PROVIDED ENTRIES START

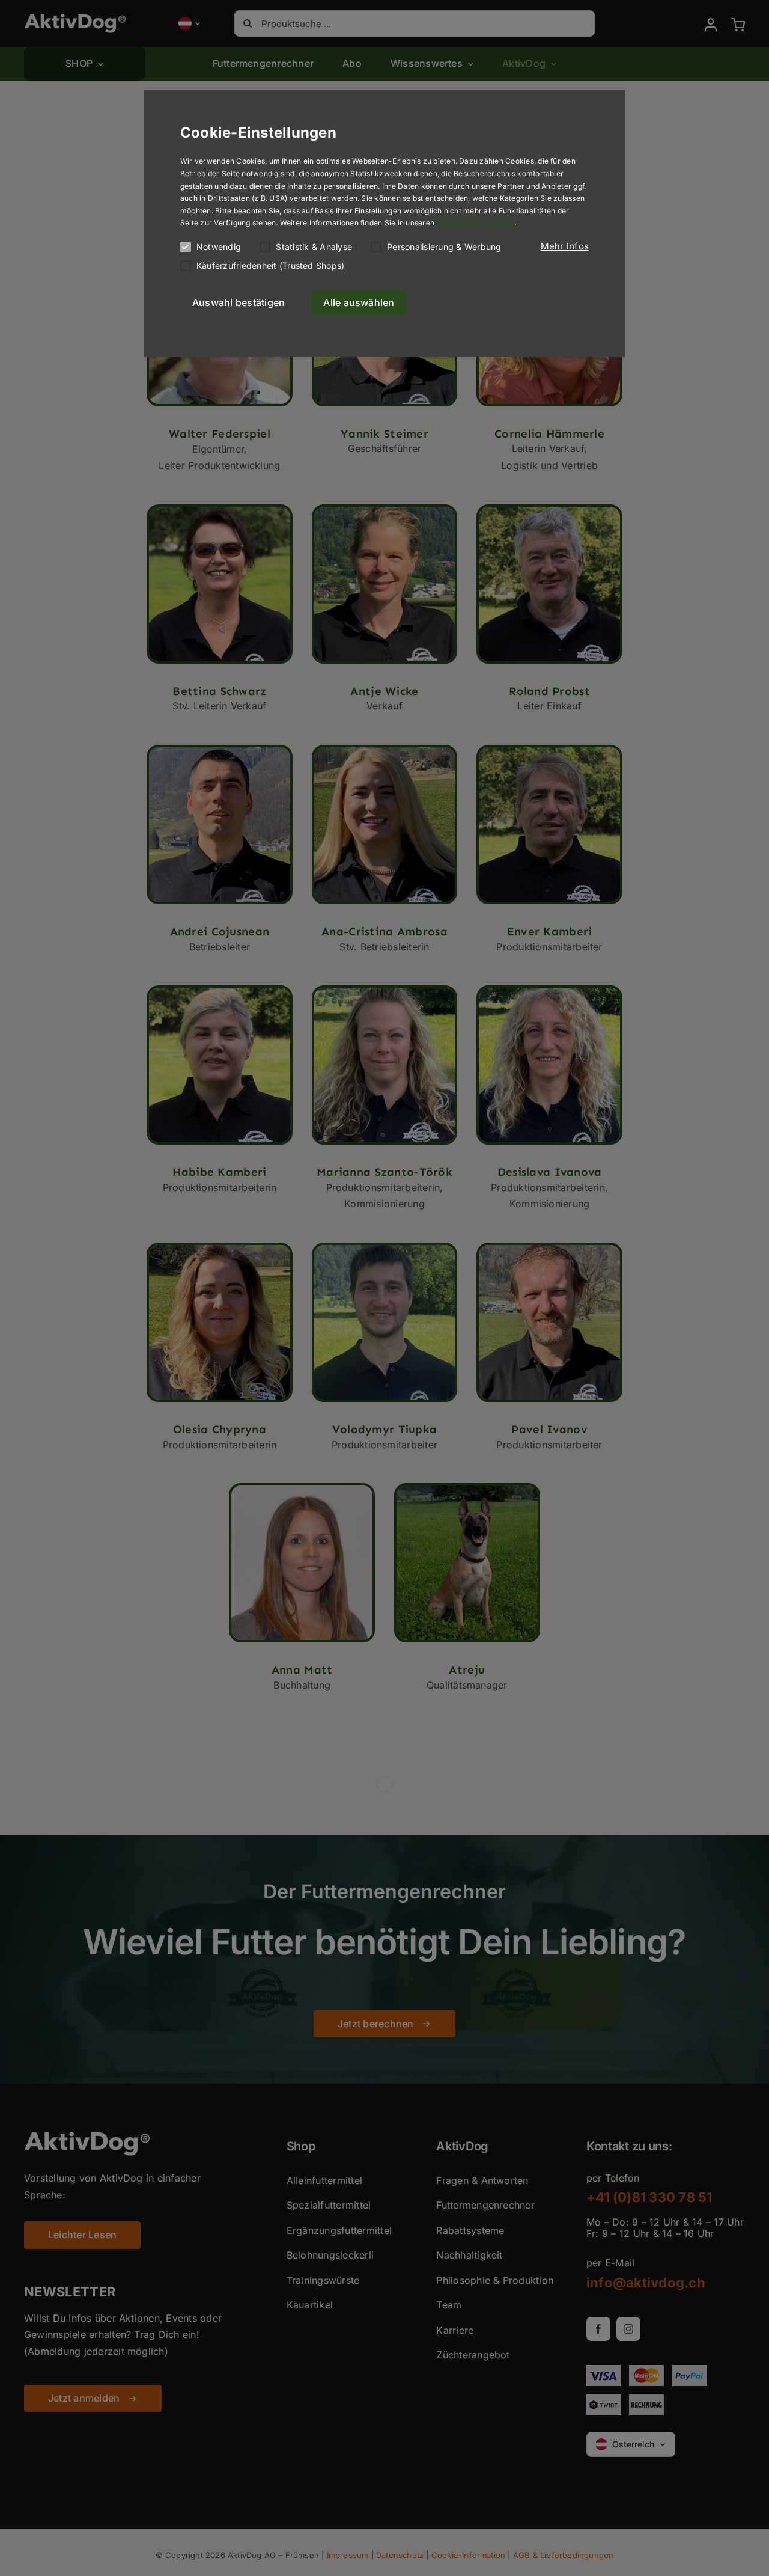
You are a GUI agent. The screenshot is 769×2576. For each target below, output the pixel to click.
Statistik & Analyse (314, 247)
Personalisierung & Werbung (444, 247)
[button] (565, 246)
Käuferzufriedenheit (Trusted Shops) (270, 265)
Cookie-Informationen (475, 222)
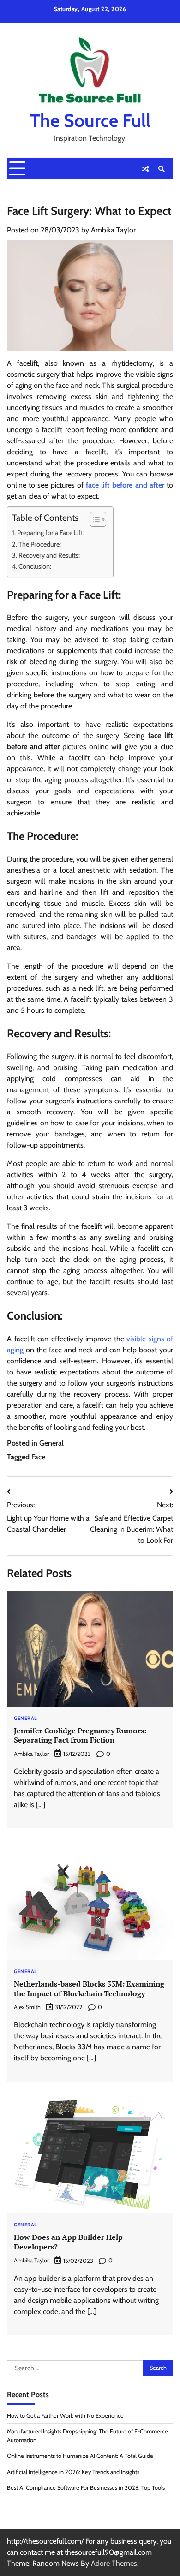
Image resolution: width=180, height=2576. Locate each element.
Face (38, 1456)
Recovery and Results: (49, 555)
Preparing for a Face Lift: (50, 533)
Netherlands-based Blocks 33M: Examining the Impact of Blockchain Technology (89, 1989)
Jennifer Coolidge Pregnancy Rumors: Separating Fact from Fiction (80, 1735)
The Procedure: (39, 544)
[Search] (161, 169)
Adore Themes (114, 2563)
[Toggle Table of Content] (93, 519)
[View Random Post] (145, 169)
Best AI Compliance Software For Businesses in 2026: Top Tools (86, 2487)
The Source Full (90, 120)
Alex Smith (27, 2007)
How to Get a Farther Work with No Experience (65, 2415)
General (51, 1443)
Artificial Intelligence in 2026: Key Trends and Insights (73, 2472)
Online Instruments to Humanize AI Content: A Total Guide (80, 2455)
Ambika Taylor (113, 230)
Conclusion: (34, 566)
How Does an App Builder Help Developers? (68, 2242)
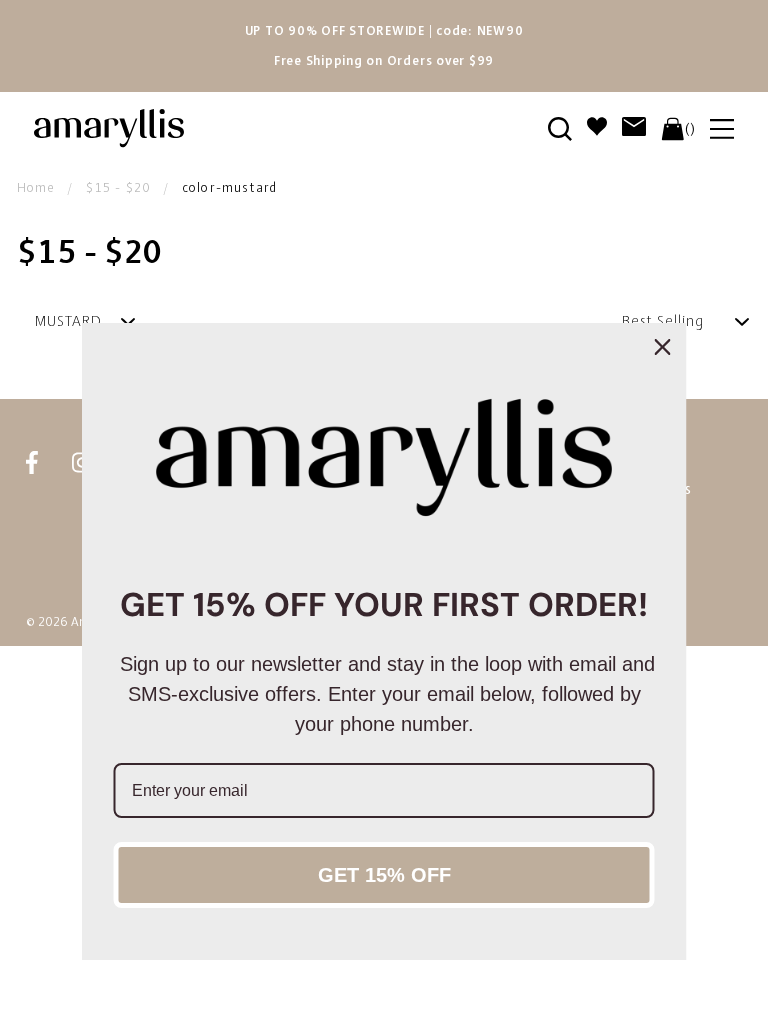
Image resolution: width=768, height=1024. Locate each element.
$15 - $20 (118, 188)
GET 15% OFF (384, 875)
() (690, 129)
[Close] (663, 347)
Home (36, 188)
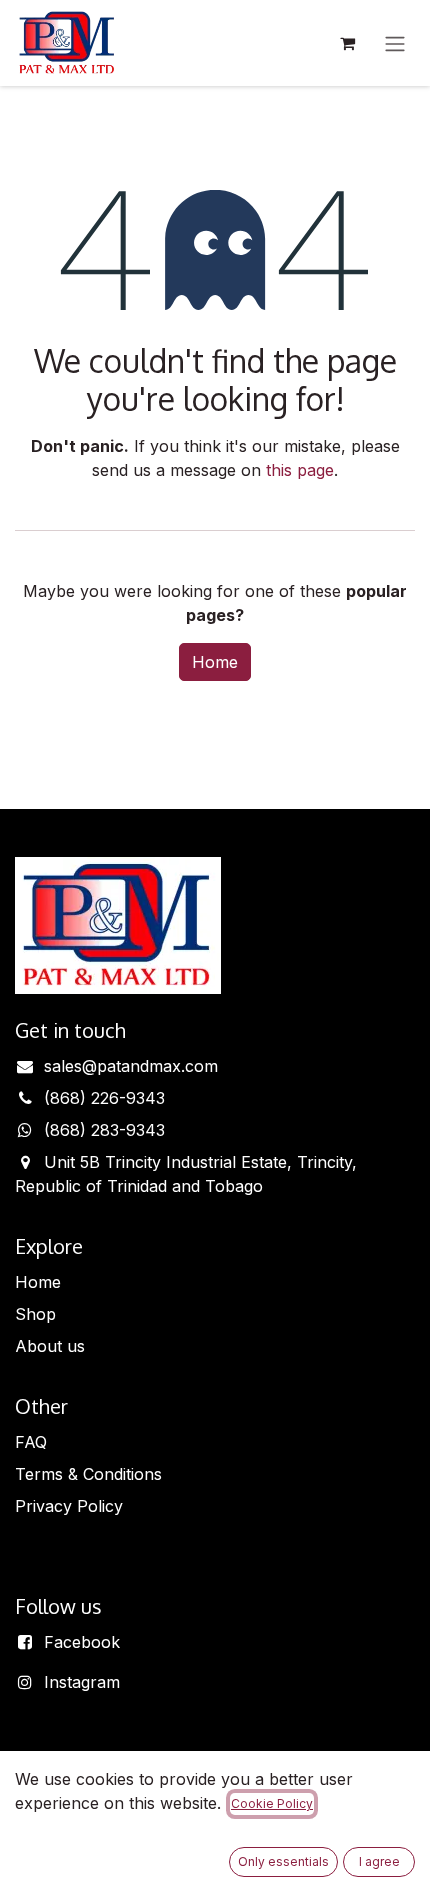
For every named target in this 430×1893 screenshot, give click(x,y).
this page (300, 470)
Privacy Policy (69, 1506)
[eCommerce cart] (347, 43)
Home (215, 662)
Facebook (82, 1642)
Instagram (82, 1682)
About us (50, 1346)
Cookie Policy (272, 1803)
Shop (35, 1314)
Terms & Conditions (88, 1474)
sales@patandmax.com (131, 1066)
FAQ (31, 1442)
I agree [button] (379, 1861)
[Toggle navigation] (395, 43)
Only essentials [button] (283, 1861)
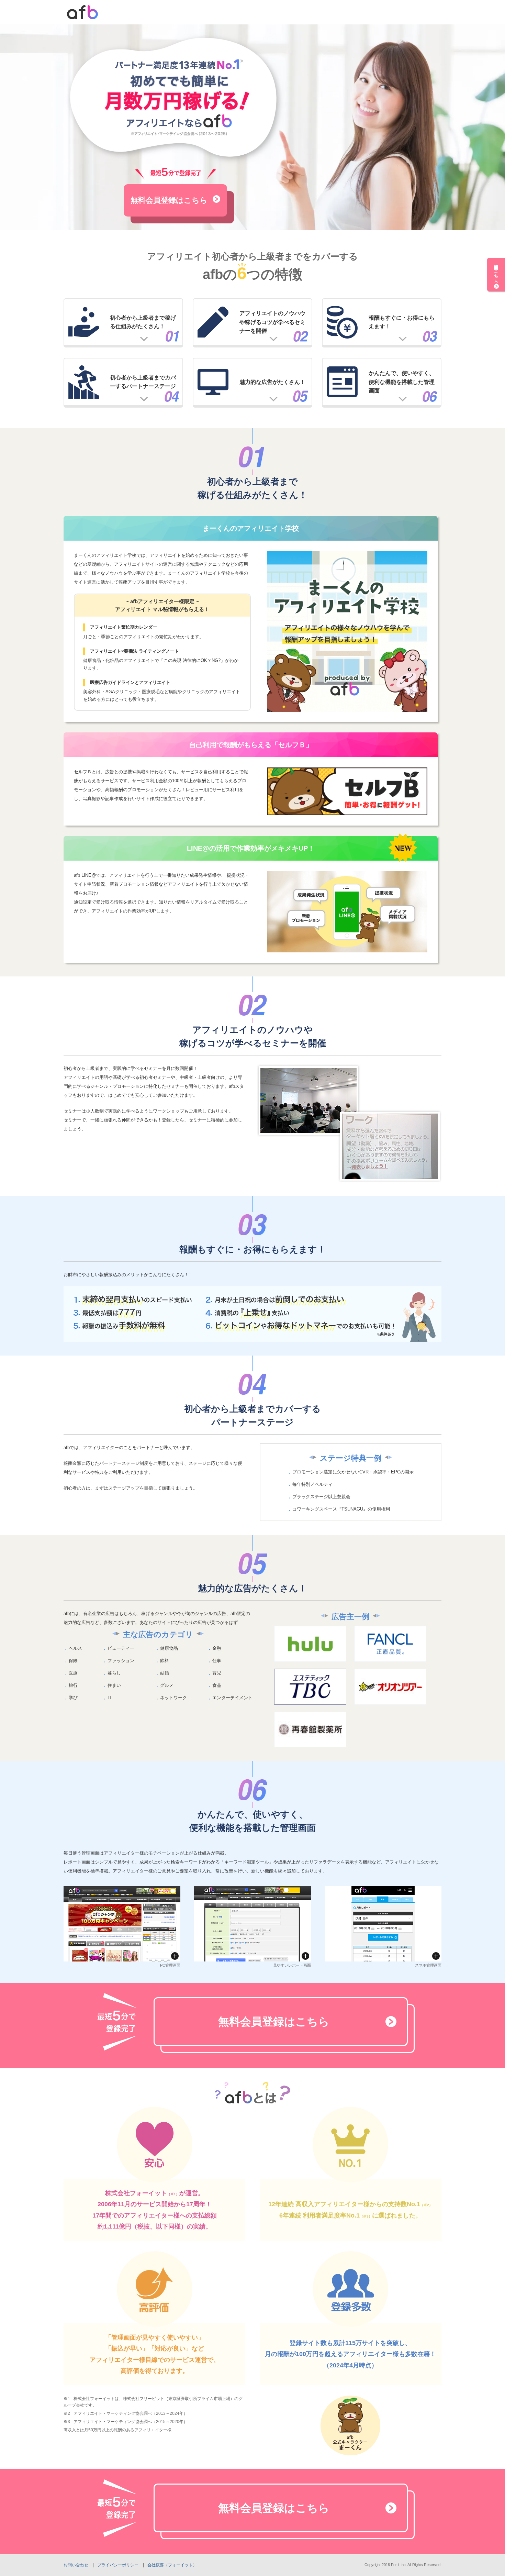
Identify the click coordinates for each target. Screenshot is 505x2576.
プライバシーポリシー (117, 2565)
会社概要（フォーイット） (172, 2565)
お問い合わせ (76, 2565)
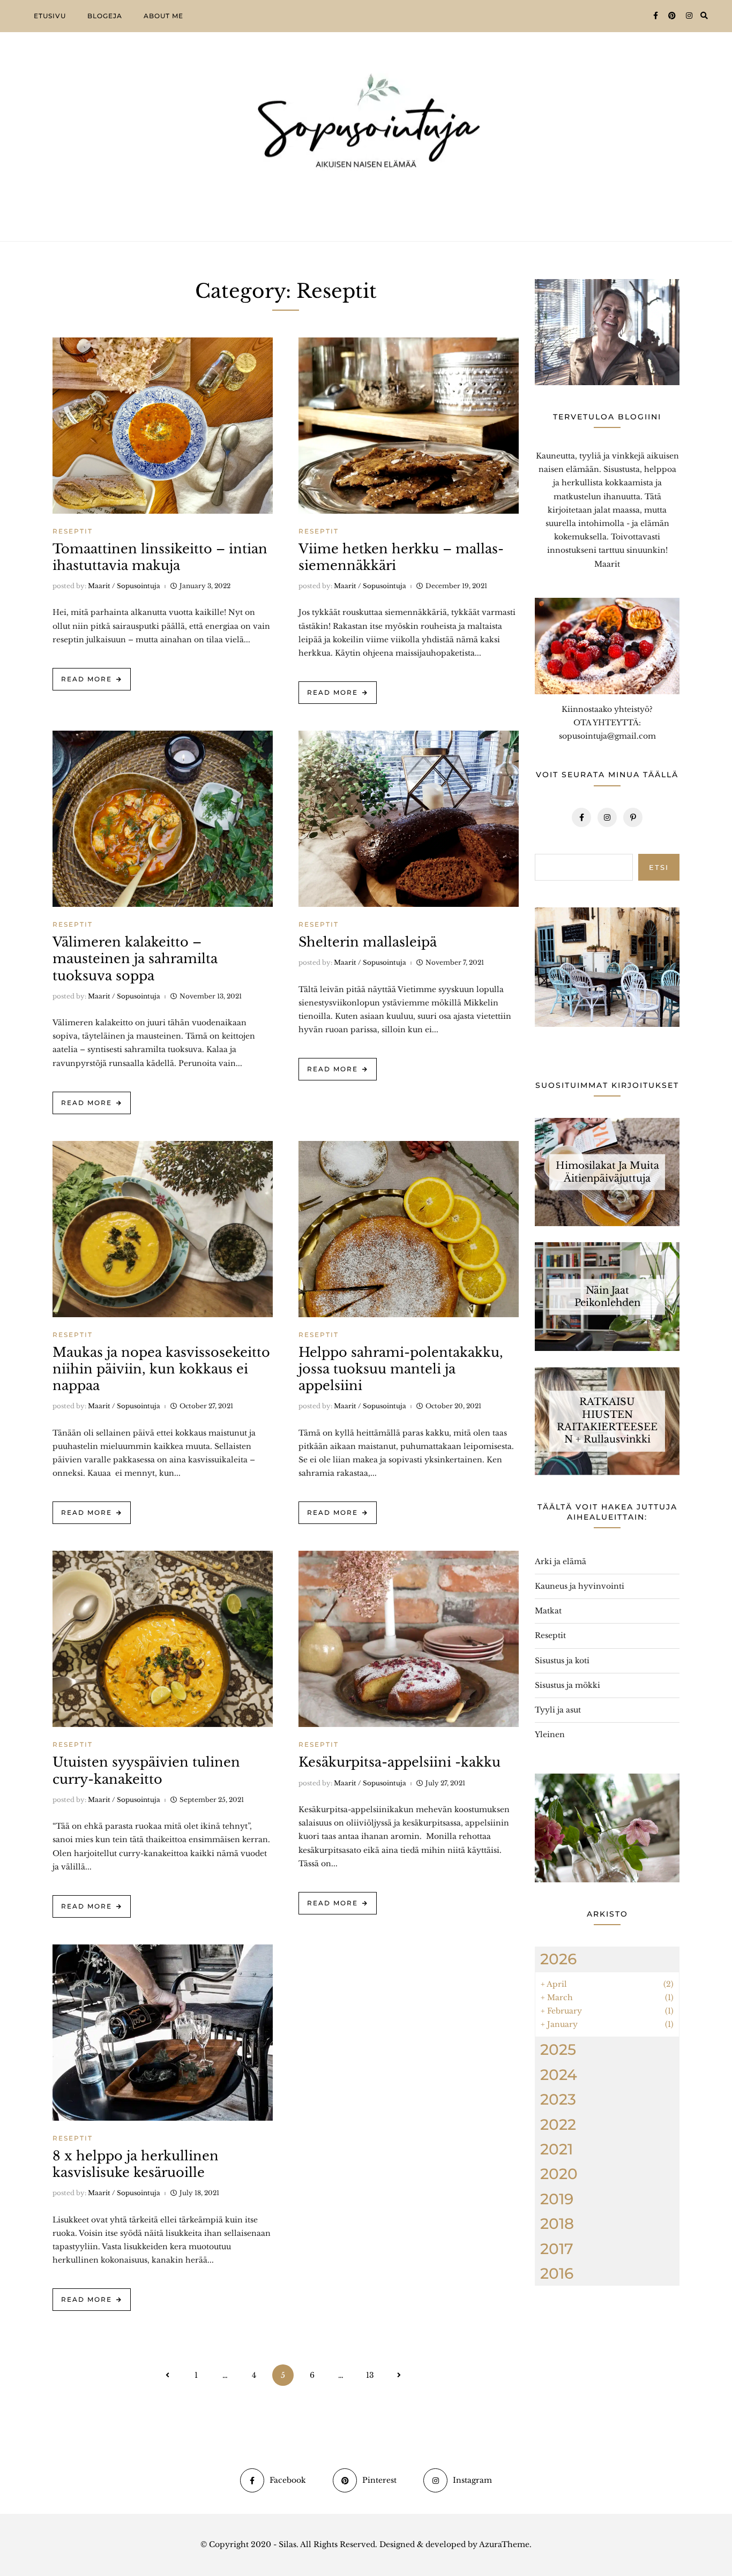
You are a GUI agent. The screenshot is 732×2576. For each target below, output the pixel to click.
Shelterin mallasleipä (367, 942)
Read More (86, 679)
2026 (558, 1959)
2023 (558, 2099)
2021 (556, 2149)
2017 (556, 2249)
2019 (556, 2199)
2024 (558, 2075)
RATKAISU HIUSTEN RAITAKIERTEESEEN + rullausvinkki (607, 1420)
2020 (559, 2174)
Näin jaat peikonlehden (607, 1296)
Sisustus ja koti (562, 1660)
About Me (163, 16)
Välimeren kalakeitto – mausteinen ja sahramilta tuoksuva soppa (135, 958)
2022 (558, 2124)
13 (370, 2375)
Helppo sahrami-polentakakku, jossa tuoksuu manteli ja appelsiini (400, 1369)
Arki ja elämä (560, 1561)
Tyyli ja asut (558, 1710)
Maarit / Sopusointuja (124, 586)
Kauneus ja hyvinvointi (579, 1586)
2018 (557, 2223)
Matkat (548, 1611)
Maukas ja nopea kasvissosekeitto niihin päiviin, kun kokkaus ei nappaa (161, 1369)
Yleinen (550, 1734)
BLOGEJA (104, 16)
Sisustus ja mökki (567, 1685)
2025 (558, 2049)
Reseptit (73, 531)
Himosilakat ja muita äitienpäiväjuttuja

PROVIDED ENTRIES END

WHAT IS EXPECTED >> From the line holding "Välimeren kalakeitto –" to the last line of the data above, copy every line exactly and include nothing more.

TASK SOLUTION >>
Välimeren kalakeitto – mausteinen ja sahramilta tuoksuva soppa (135, 958)
2022 (558, 2124)
13 (370, 2375)
Helppo sahrami-polentakakku, jossa tuoksuu manteli ja appelsiini (400, 1369)
Arki ja elämä (560, 1561)
Tyyli ja asut (558, 1710)
Maarit / Sopusointuja (124, 586)
Kauneus ja hyvinvointi (579, 1586)
2018 (557, 2223)
Matkat (548, 1611)
Maukas ja nopea kasvissosekeitto niihin päiviin, kun kokkaus ei nappaa (161, 1369)
Yleinen (550, 1734)
BLOGEJA (104, 16)
Sisustus ja mökki (567, 1685)
2025 (558, 2049)
Reseptit (73, 531)
Himosilakat ja muita äitienpäiväjuttuja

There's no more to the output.